Nicole Minetti è stata graziata dal presidente della Repubblica, Sergio Mattarella: condannata in via definitiva a 1 anno e un mese per peculato e a 2 anni e 10 mesi per induzione alla prostituzione nell'ambito del processo “Ruby bis”, non entrerà in carcere grazie al provvedimento firmato dal capo dello Stato per “motivi umanitari”. A dare la notizia è stato il programma “Mi manda Rai Tre” e l’annuncio è stato questa mattina dal conduttore Federico Ruffo: “Questa mattina l'anticipazione (alle 8:30 circa) su Mi manda Rai Tre e sul Il Fatto Quotidiano, domani l'inchiesta integrale”.

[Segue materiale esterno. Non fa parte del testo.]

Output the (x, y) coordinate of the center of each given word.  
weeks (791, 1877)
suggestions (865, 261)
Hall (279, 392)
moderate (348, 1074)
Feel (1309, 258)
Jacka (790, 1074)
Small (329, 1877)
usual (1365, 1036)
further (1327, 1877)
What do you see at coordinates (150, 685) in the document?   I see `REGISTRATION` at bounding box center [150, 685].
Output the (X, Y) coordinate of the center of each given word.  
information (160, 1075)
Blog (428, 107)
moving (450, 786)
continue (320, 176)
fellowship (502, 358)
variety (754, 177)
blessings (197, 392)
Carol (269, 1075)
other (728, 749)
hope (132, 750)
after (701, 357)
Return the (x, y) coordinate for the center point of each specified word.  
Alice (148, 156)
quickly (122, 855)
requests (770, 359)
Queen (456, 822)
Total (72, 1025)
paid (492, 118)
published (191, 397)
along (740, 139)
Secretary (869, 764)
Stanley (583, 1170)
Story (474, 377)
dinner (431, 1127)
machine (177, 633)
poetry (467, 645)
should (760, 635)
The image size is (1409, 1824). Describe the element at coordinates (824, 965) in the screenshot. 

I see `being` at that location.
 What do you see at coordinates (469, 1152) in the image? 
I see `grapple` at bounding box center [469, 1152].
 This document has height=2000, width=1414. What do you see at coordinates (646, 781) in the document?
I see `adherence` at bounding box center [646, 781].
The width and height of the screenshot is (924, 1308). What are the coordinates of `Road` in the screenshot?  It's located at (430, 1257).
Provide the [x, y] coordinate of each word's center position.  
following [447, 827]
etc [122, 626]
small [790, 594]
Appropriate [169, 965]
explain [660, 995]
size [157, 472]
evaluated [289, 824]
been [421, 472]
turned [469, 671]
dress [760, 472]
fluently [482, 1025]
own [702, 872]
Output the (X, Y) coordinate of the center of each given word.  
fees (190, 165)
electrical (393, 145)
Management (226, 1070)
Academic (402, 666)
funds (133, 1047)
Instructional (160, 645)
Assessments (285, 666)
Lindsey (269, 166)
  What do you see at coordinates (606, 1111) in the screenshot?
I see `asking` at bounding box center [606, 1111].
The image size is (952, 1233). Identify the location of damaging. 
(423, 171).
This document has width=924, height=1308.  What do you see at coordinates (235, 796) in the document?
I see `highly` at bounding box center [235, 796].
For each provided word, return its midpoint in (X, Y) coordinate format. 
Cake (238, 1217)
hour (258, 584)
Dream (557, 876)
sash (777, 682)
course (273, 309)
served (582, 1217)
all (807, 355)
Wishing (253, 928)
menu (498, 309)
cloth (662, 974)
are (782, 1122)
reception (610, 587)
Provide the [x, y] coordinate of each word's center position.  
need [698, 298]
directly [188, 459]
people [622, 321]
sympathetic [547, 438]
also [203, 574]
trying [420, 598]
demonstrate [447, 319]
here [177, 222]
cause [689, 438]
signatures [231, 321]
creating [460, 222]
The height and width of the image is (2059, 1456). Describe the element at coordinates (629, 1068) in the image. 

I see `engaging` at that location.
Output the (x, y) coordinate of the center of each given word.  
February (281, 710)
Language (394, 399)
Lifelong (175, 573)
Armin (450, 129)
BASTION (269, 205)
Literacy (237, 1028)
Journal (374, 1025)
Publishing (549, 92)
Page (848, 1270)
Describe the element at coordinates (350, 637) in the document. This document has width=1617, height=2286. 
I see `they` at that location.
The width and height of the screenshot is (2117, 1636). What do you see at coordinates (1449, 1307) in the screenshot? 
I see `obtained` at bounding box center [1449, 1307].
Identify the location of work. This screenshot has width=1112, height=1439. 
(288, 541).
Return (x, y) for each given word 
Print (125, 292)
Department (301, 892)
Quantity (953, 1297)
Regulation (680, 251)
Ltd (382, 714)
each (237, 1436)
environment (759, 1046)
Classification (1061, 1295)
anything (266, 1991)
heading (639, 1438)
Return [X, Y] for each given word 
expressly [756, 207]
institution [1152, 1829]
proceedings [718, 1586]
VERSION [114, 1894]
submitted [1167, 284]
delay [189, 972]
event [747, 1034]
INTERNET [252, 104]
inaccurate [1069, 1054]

Le pene per l'ex consigliera regionale
Le due pene inflitte all’ex consigliere regionale, eletta nel 2010 e dimessa nel 2012 con la caduta della giunta regionale, erano state accorpate per una pena cumulativa totale di 3 anni e 11 mesi, che Minetti avrebbe dovuto scontare in carcere. Nel 2022 si era aperta la fase esecutiva, che però era stata sospesa perché Minetti aveva richiesto l’affidamento ai servizi sociali. L’udienza davanti al Tribunale di Sorveglianza per confermare o rigettare l’istanza era fissata a dicembre 2025 ma non si è mai arrivati al dibattimento, in quanto è arrivata prima la richiesta grazia del presidente della Repubblica.
Motivi familiari
Come spiega Il Fatto Quotidiano, l’unica cosa che è trapelata è che Mattarella abbia firmato il decreto, con il parere positivo del Ministro della Giustizia Nordio, rilevando la “necessità di provvedere a esigenze familiari”, che però non sono state rese note per questioni di privacy. Ma si tratta, evidentemente, di impegni ritenuti non compatibili con un regime carcerario e non derogabili per convincere il presidente della Repubblica a firmare un atto di grazia, che non viene concesso con particolare frequenza. Anzi, ci sono stati casi che apparentemente richiedevano, e richiedono, la grazia ma che non vengono accolti, motivo per cui è lecito supporre che le motivazioni siano ben più che valide.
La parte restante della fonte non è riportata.